Decisions about treatment of cardiovascular risk factors are often made in a way that can limit the effectiveness of chosen therapies. Often clinical decision-making is based on treating individual risk factors, rather than considering a more powerful predictor of future cardiac events—overall cardiovascular disease risk.
In a recent article, Sussman et al describe the findings of a study assessing whether clinicians took overall cardiovascular disease risk into account when making treatment decisions about intensifying hypertension treatment in those with elevated blood pressure.1 They also analyzed whether patients’ individual risk factors were associated with the therapy or medications prescribed by clinicians.

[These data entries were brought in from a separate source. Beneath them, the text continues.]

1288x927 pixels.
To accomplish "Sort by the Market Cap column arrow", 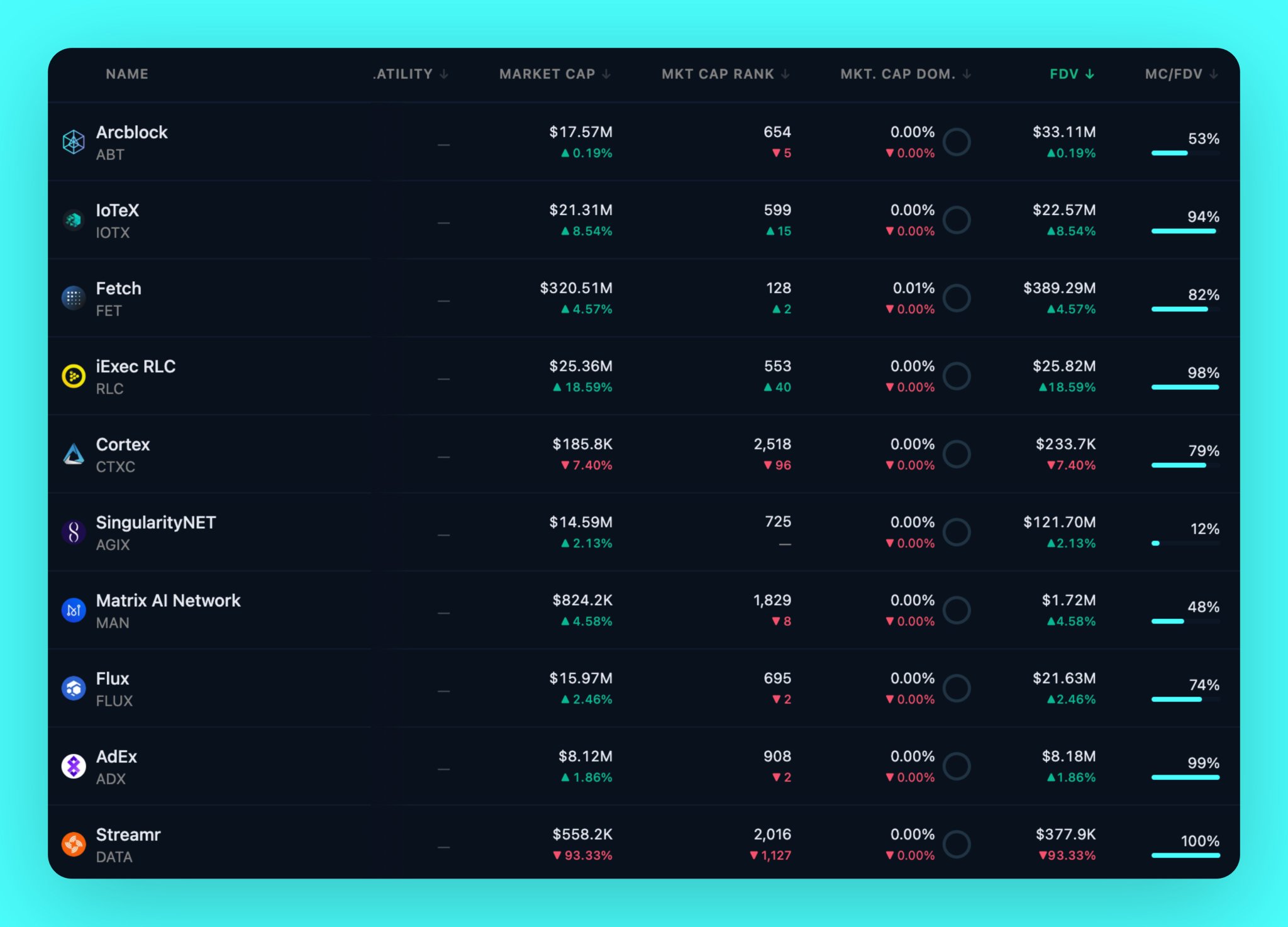I will tap(606, 74).
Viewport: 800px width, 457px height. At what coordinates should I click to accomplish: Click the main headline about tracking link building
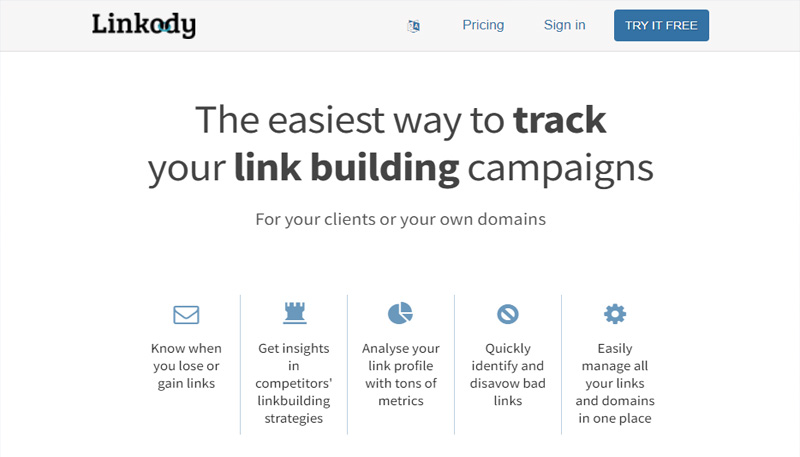point(401,144)
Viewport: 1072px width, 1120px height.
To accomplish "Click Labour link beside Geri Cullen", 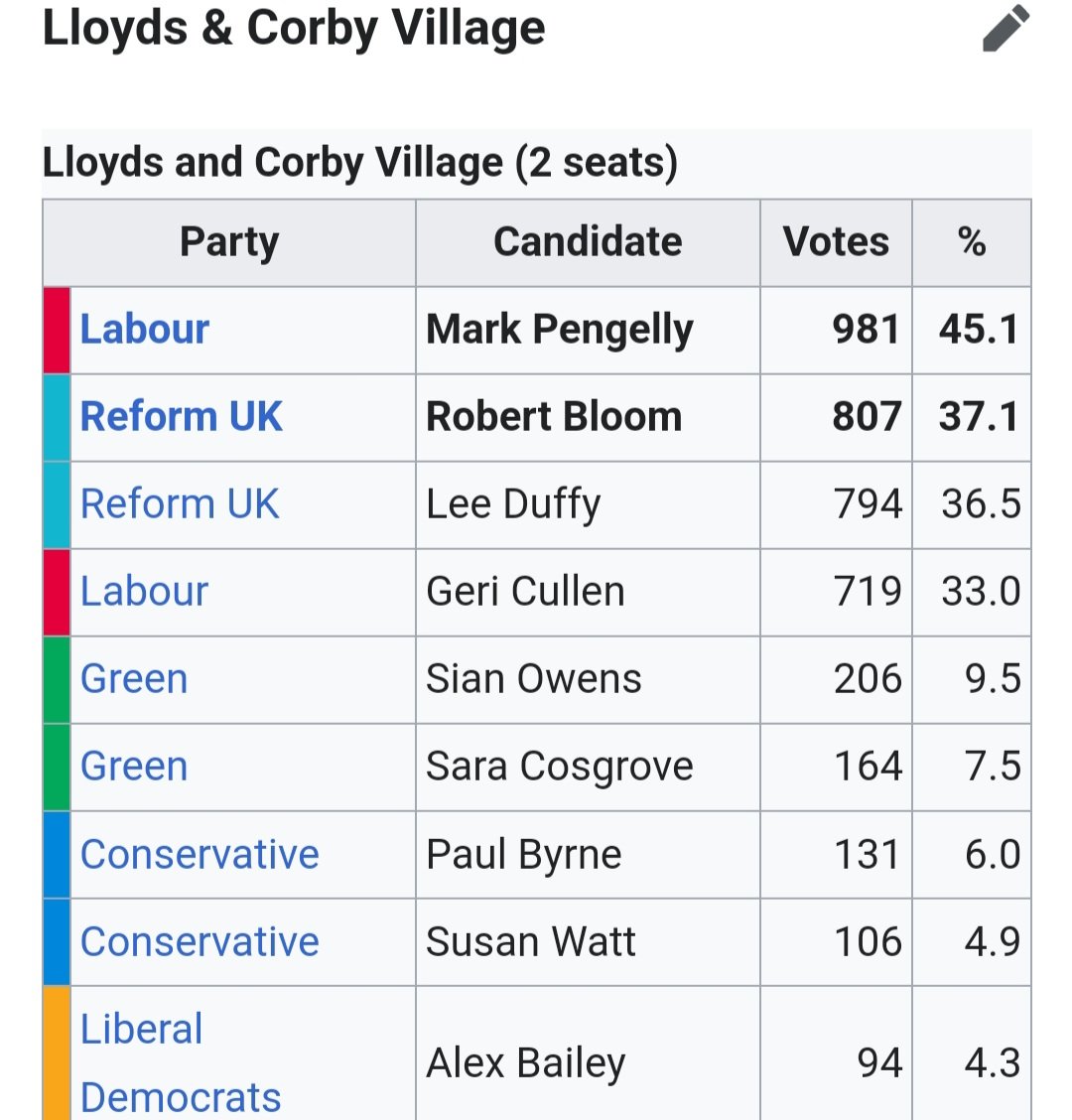I will coord(144,592).
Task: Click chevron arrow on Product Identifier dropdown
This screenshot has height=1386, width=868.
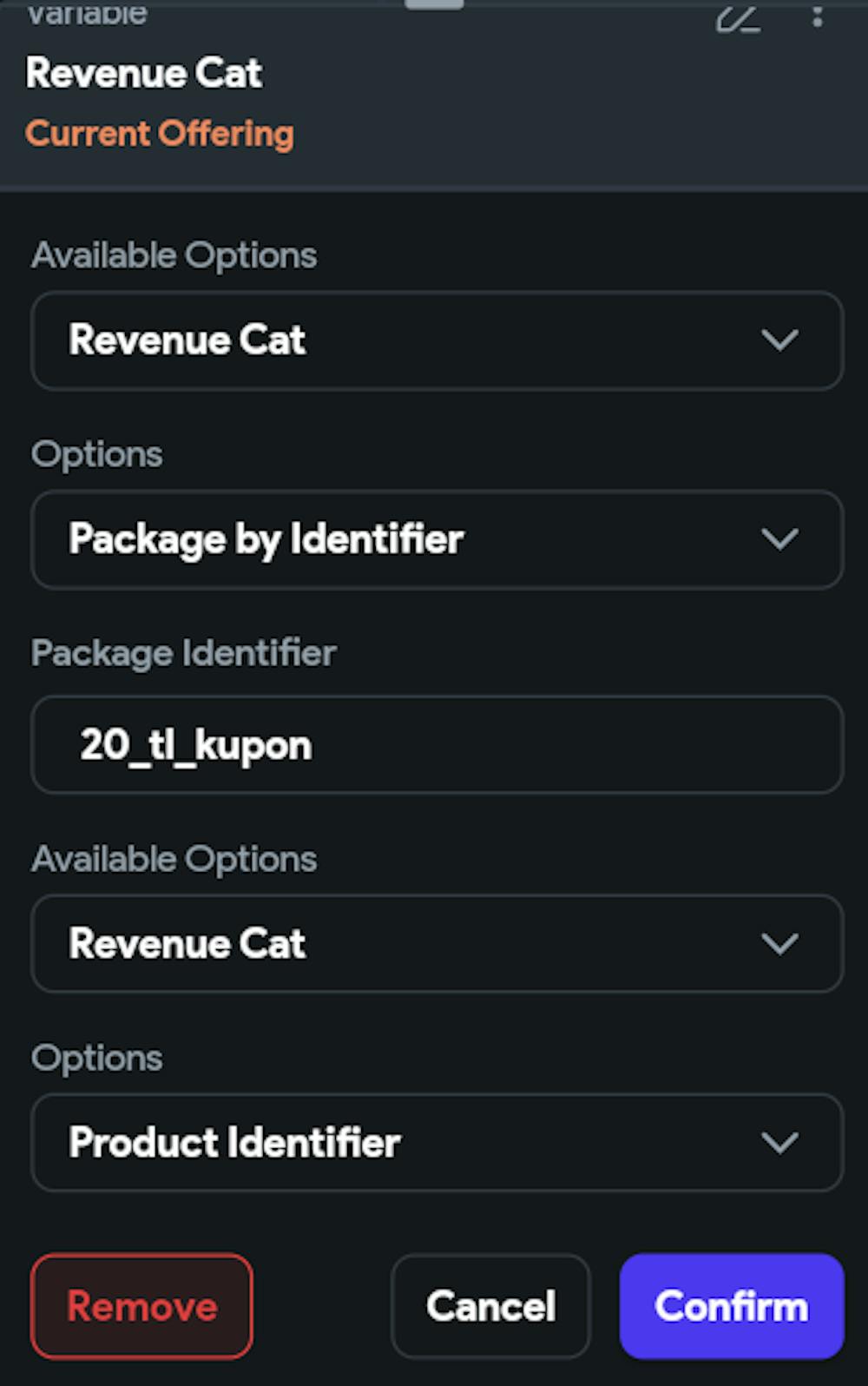Action: [779, 1142]
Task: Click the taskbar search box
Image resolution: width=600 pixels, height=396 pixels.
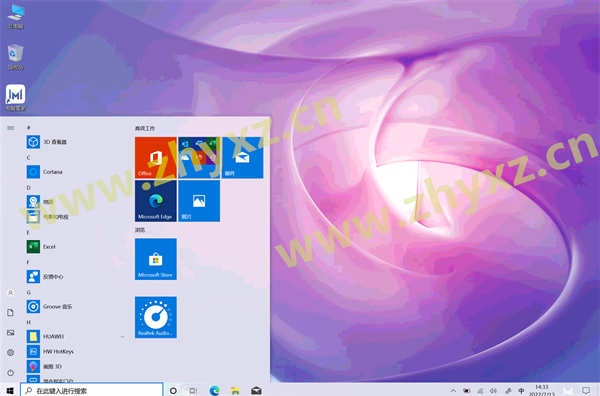Action: tap(92, 390)
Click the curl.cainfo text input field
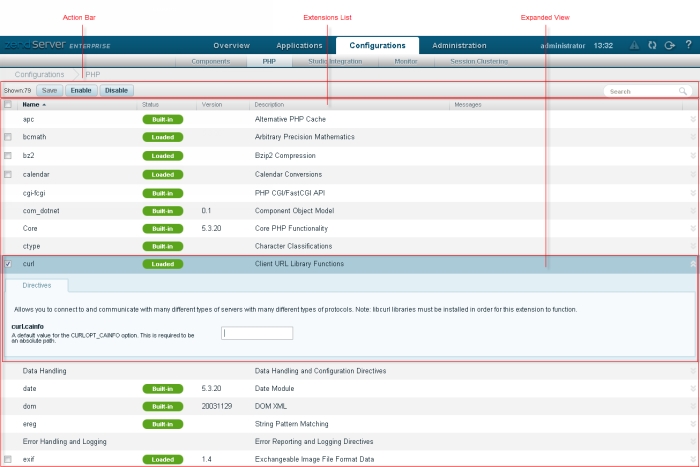Image resolution: width=700 pixels, height=467 pixels. (257, 333)

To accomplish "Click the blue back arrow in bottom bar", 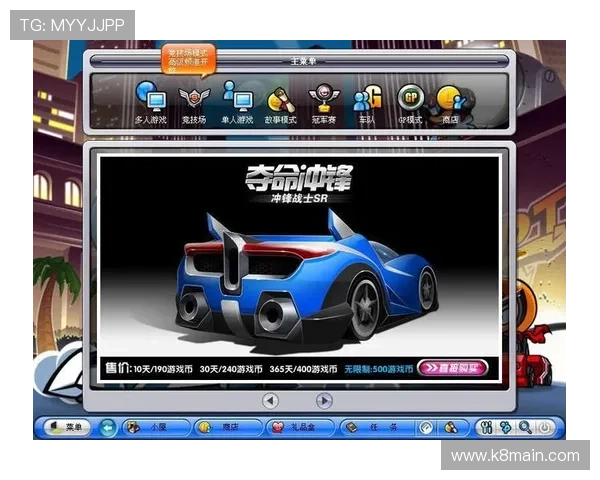I will 108,427.
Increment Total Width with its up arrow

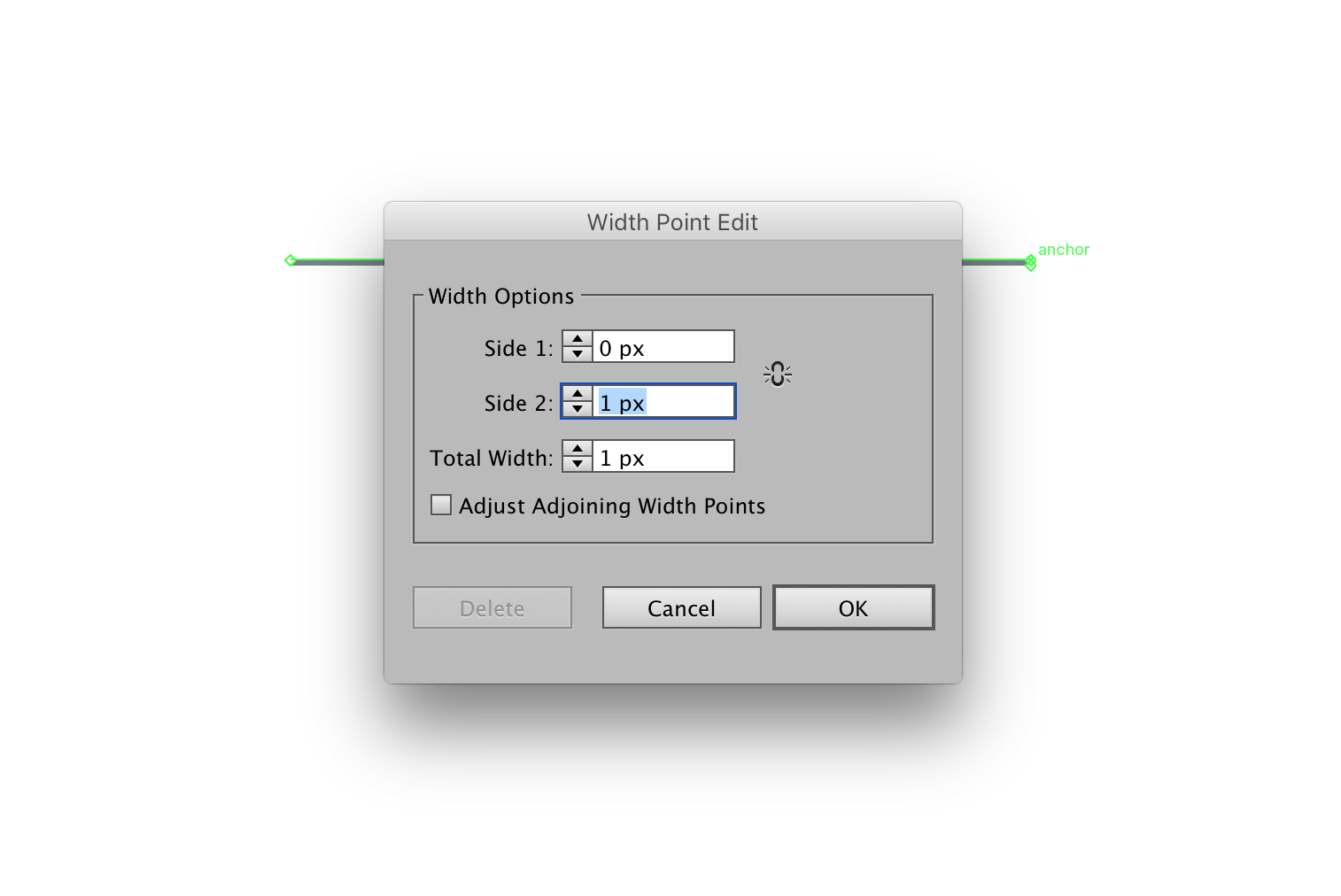pos(577,450)
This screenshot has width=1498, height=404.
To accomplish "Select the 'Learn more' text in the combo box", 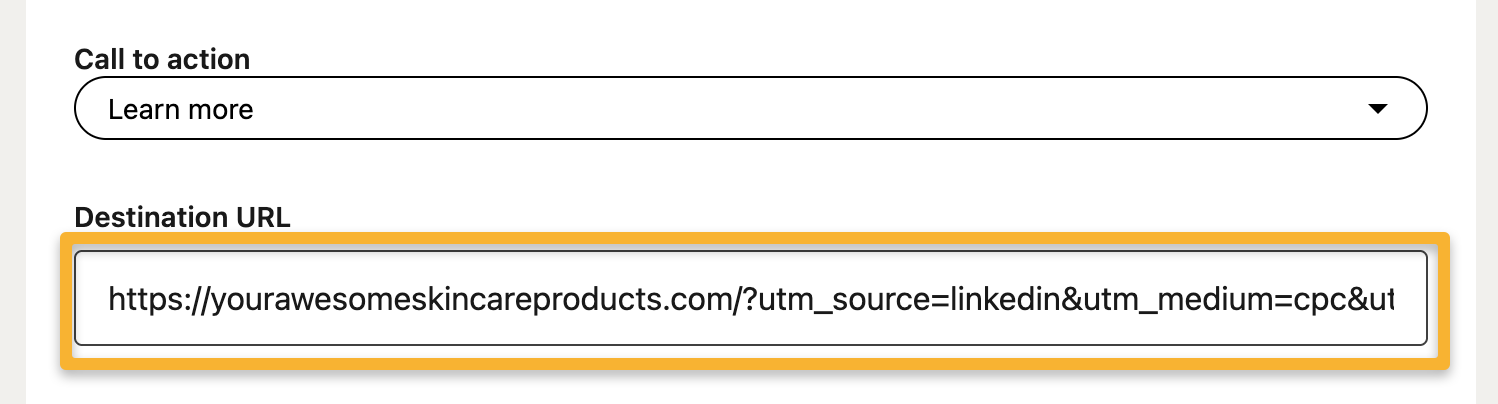I will click(x=181, y=108).
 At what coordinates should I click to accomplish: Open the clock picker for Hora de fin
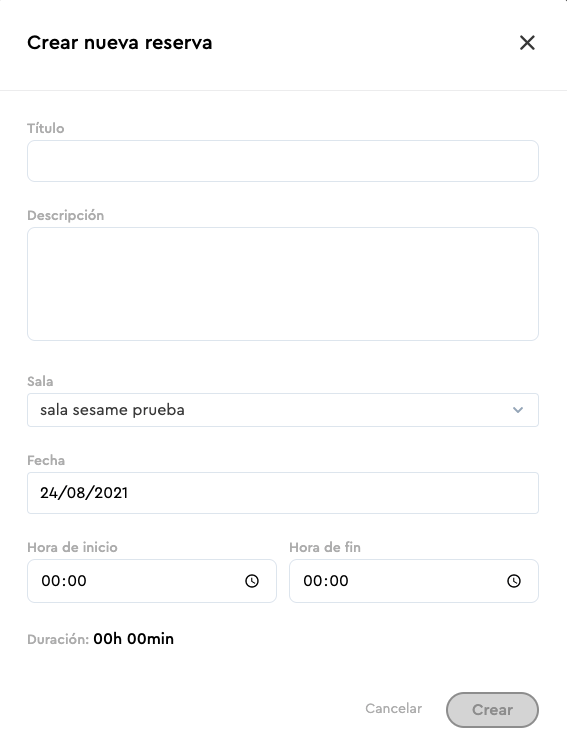click(x=514, y=581)
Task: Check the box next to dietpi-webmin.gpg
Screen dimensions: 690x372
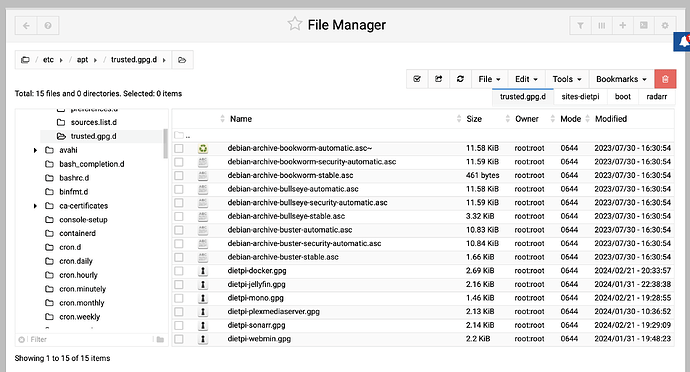Action: click(x=179, y=339)
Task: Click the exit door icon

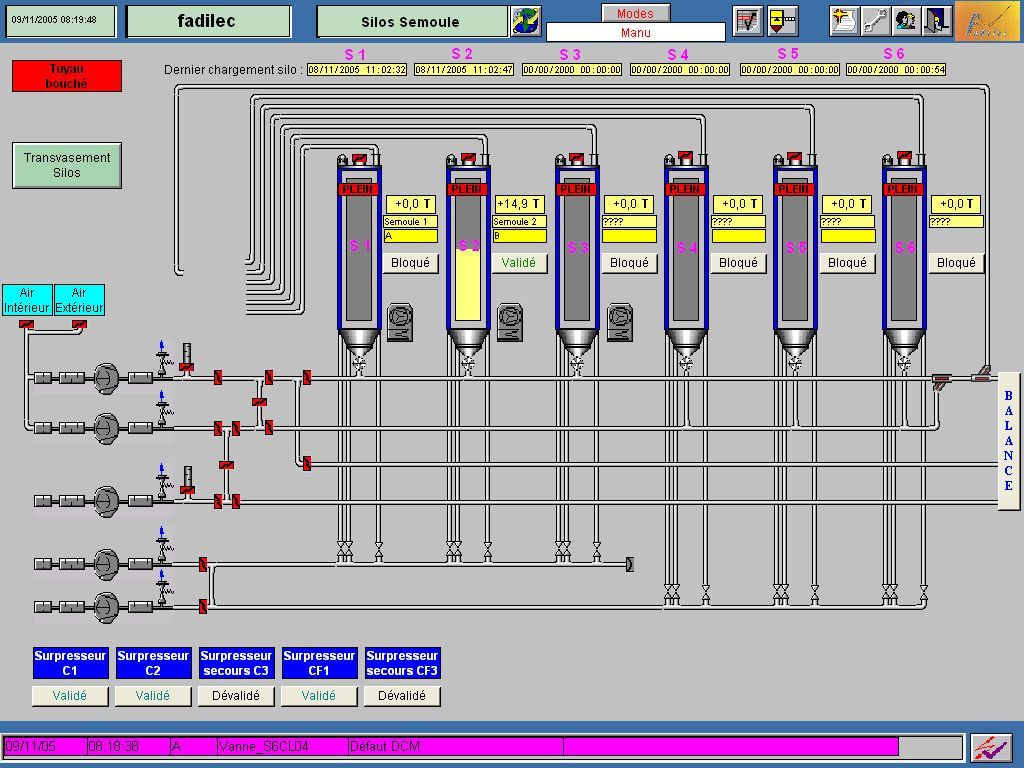Action: [936, 21]
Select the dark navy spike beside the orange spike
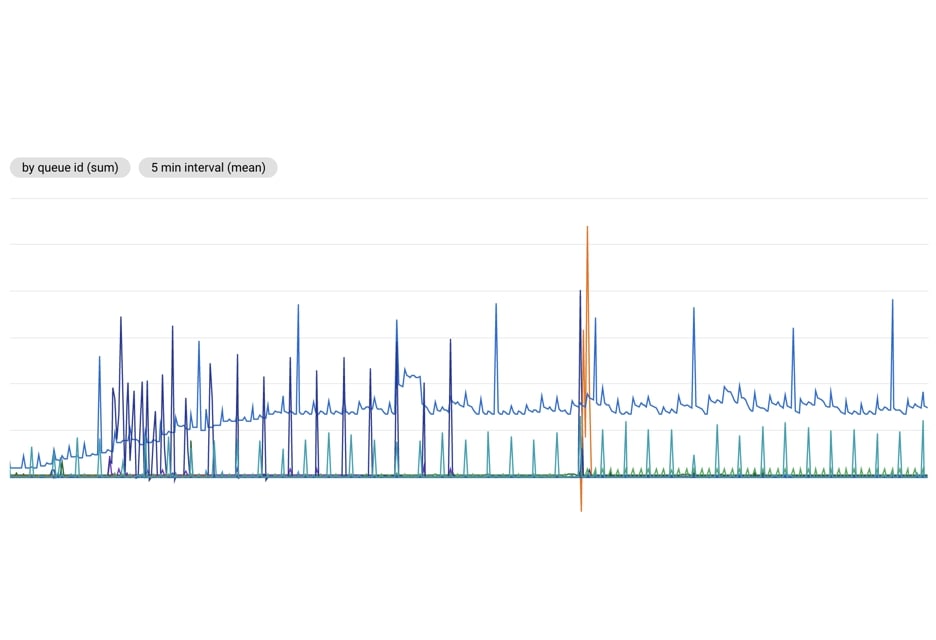Screen dimensions: 936x640 (580, 292)
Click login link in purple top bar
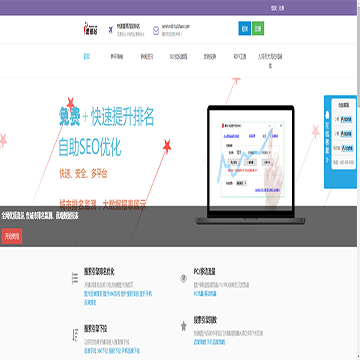360x360 pixels. [x=274, y=8]
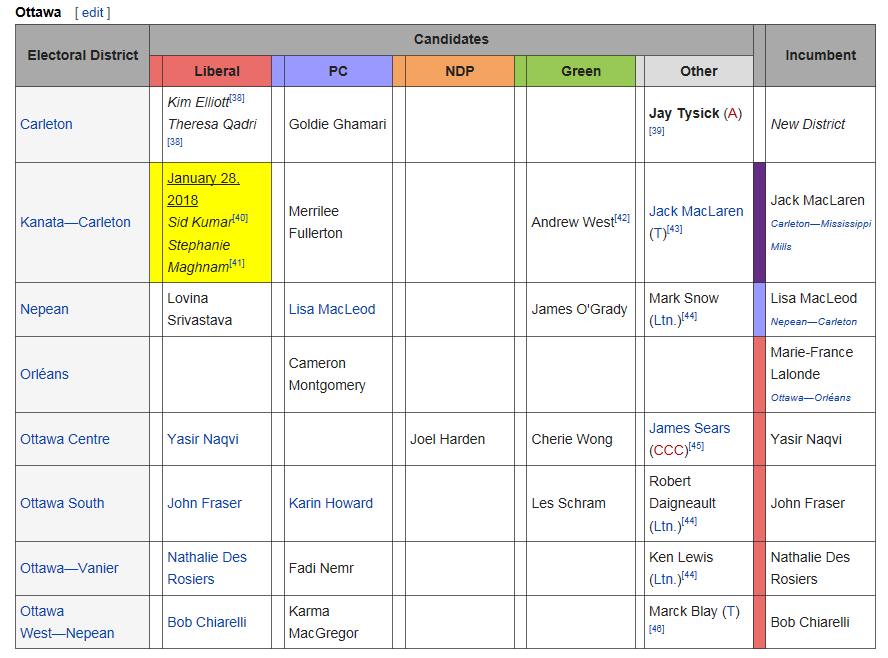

The Addressing Barriers to Treatment for Hypertension prospective cohort study examined various factors that influenced providers’ decisions about blood pressure management. The study included 856 veterans with diabetes and hypertension, who were treated by clinicians from nine Veterans Health Administration (VHA) facilities in three Midwestern states.
For each patient, the researchers assessed whether a clinician intensified blood pressure therapy within three months of the first visit for hypertension. The authors defined intensification of treatment as an increased dosage for a hypertension medication or starting a new therapy medication or switching to an alternative. Data was obtained from surveys of providers and patients after each clinical visit, electronic medical record review, and data from VHA databases.
Aside from overall cardiovascular risk, the researchers examined other factors that might influence treatment decisions, such as comorbidities and number of medications, and clinical uncertainty about home measurements of blood pressure. They also considered whether clinicians might consider blood pressure treatment to be of uncertain benefit due to previous use of several different blood pressure medications.